*** Block opens ***

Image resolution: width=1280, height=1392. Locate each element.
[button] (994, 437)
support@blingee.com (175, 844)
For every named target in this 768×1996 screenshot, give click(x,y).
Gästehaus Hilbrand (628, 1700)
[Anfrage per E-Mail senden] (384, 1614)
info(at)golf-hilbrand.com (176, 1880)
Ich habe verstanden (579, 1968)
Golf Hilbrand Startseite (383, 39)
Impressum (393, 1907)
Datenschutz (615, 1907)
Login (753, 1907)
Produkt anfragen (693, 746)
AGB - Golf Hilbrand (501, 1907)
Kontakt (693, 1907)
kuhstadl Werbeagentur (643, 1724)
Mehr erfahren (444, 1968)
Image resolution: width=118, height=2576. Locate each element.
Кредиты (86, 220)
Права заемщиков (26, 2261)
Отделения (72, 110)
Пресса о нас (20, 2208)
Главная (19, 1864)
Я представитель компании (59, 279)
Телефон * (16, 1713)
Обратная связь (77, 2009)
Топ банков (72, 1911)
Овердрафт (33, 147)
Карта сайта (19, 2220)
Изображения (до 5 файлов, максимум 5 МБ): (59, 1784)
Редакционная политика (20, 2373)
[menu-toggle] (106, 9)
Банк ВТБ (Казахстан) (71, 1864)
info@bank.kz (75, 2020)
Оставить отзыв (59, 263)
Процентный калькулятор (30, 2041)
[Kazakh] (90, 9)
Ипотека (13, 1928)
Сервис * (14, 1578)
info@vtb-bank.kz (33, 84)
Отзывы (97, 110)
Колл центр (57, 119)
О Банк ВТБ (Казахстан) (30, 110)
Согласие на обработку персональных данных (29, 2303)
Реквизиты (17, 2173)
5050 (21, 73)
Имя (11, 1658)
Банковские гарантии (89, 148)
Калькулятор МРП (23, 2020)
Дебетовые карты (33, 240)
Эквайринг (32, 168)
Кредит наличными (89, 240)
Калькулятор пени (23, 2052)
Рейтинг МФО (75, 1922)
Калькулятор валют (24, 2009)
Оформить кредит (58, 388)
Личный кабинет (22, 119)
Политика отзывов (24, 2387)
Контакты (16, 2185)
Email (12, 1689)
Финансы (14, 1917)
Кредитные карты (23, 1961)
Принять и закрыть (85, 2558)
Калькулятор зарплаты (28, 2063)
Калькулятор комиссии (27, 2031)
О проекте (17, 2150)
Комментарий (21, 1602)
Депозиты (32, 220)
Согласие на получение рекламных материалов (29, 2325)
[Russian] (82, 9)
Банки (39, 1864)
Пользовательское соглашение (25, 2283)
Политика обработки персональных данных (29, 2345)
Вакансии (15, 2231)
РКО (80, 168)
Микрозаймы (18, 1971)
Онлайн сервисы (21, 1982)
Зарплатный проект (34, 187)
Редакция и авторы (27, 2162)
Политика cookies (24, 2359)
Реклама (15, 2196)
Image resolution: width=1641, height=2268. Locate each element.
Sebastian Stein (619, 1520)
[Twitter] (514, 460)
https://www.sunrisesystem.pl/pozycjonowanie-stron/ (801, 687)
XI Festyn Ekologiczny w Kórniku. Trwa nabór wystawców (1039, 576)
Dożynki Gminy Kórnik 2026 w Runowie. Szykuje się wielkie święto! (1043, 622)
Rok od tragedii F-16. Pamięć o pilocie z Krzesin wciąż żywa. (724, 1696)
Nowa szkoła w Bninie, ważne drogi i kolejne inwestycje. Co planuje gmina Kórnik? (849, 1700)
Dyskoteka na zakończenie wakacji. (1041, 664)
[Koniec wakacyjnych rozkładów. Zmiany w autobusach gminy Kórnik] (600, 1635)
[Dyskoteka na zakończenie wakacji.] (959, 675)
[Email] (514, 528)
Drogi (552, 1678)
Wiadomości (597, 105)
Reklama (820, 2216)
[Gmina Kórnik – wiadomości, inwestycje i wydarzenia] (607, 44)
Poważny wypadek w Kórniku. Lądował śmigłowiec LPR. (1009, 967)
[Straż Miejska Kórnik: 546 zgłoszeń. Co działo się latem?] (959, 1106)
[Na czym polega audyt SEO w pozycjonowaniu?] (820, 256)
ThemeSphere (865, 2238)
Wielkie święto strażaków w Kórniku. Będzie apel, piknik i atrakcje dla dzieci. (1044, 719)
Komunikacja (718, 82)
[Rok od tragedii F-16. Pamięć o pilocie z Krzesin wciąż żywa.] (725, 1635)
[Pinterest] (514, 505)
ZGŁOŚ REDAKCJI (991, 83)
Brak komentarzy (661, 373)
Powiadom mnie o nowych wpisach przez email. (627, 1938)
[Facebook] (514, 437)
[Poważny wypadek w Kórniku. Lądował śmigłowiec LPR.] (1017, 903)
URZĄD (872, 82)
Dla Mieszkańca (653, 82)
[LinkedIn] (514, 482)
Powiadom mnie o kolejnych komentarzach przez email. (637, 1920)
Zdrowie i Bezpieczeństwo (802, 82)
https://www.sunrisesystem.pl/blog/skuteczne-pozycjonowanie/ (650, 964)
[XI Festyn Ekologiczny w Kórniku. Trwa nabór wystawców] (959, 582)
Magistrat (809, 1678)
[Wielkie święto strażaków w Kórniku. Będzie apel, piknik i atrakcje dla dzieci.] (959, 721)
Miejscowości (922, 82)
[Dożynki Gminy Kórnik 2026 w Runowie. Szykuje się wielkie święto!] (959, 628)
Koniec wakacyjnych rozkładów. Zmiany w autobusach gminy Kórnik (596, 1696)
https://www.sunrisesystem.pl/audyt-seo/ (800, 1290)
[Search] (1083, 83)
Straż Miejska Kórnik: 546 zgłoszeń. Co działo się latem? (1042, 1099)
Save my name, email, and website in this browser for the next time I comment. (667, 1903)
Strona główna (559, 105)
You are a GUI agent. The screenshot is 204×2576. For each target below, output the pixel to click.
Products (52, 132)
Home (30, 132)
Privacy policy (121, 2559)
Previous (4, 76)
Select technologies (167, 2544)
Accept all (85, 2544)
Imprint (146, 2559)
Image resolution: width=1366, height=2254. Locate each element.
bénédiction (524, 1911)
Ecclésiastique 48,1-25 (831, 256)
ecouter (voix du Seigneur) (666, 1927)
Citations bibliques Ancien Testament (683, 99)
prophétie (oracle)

*** Block closes ***

_TASK BRIEF_
The output should be exactly the lines above from the line containing "[Koniec wakacyjnych rozkładów." to the line containing "ZGŁOŚ REDAKCJI (991, 83)", inclusive, with no other lines.

_SOLUTION FOR THIS TASK_
[Koniec wakacyjnych rozkładów. Zmiany w autobusach gminy Kórnik] (600, 1635)
[Dyskoteka na zakończenie wakacji.] (959, 675)
[Email] (514, 528)
Drogi (552, 1678)
Wiadomości (597, 105)
Reklama (820, 2216)
[Gmina Kórnik – wiadomości, inwestycje i wydarzenia] (607, 44)
Poważny wypadek w Kórniku. Lądował śmigłowiec LPR. (1009, 967)
[Straż Miejska Kórnik: 546 zgłoszeń. Co działo się latem?] (959, 1106)
[Na czym polega audyt SEO w pozycjonowaniu?] (820, 256)
ThemeSphere (865, 2238)
Wielkie święto strażaków w Kórniku. Będzie apel, piknik i atrakcje dla dzieci. (1044, 719)
Komunikacja (718, 82)
[Rok od tragedii F-16. Pamięć o pilocie z Krzesin wciąż żywa.] (725, 1635)
[Pinterest] (514, 505)
ZGŁOŚ REDAKCJI (991, 83)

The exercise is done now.